* [PROBLEM TO WORK ON]:
Can you copy the records below word for word, starting at the line containing "You are a computer-use agent." and ending at the line containing "(x=830, y=394)", including both of those lines? Leave the pictures out.
— START OF MATERIAL PROVIDED —
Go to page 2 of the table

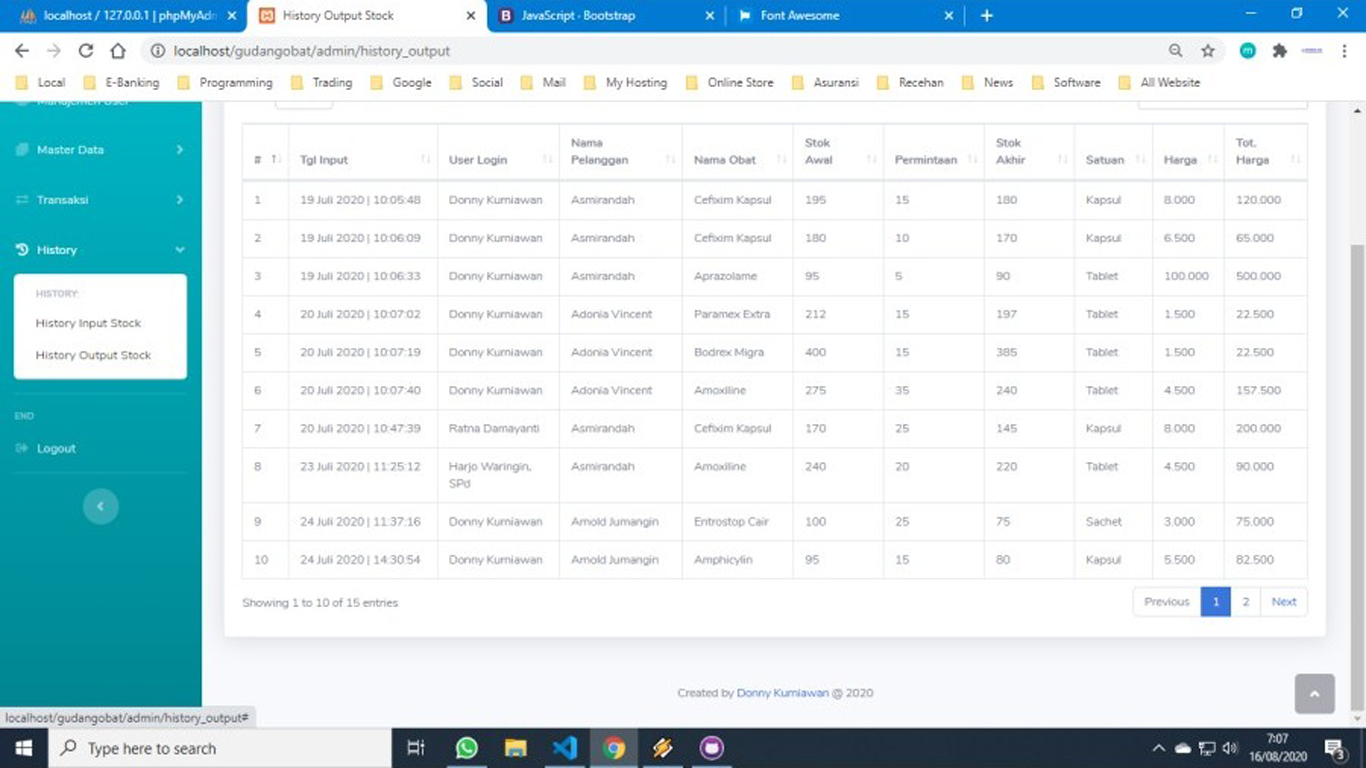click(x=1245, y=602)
— END OF MATERIAL PROVIDED —
— START OF MATERIAL PROVIDED —
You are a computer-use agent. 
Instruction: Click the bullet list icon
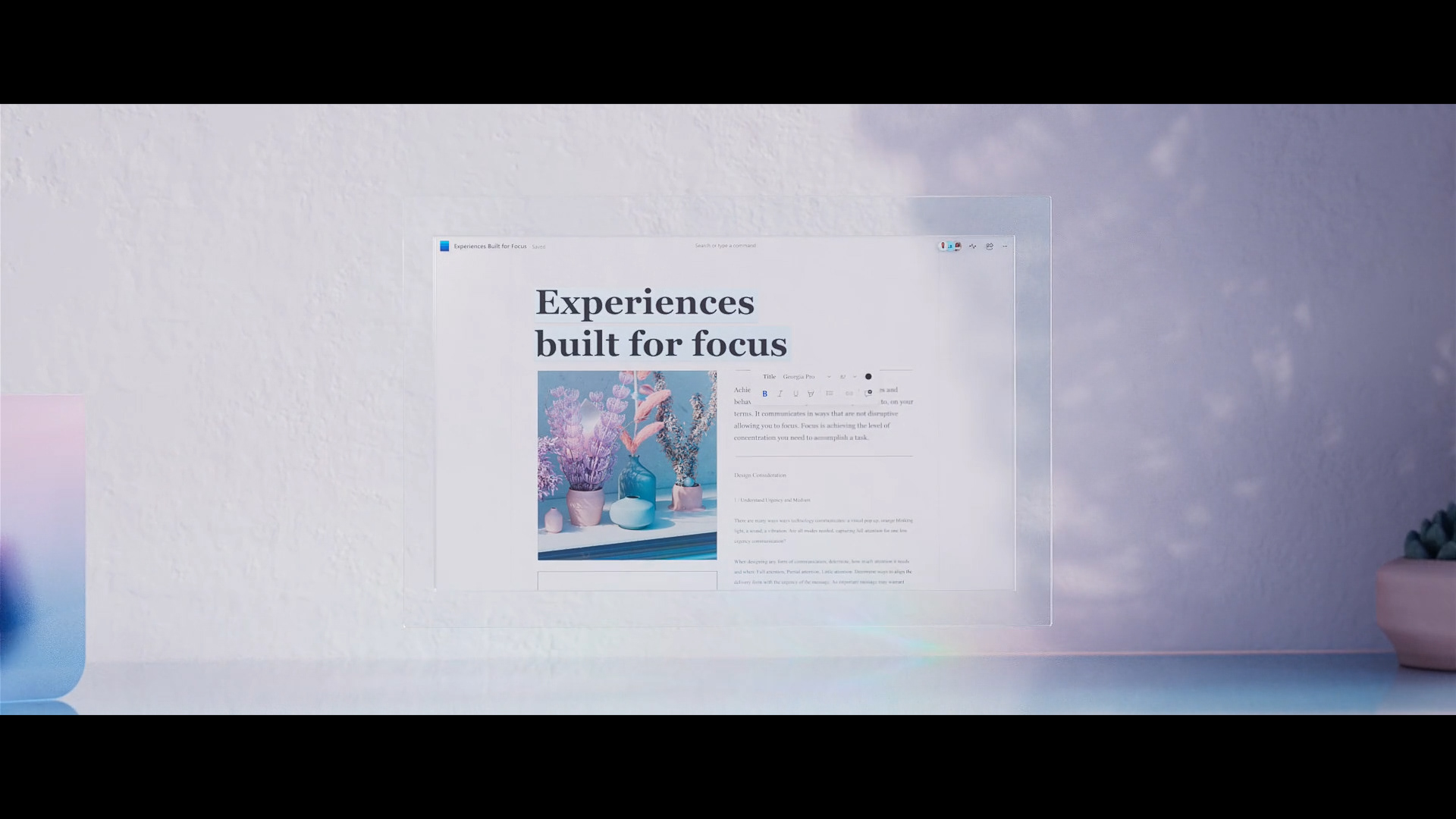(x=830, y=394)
— END OF MATERIAL PROVIDED —
— START OF MATERIAL PROVIDED —
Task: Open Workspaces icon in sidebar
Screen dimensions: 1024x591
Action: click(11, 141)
— END OF MATERIAL PROVIDED —
* [REPLY]:
You are a computer-use agent. 
Instruction: Click the bullet list icon
(x=830, y=394)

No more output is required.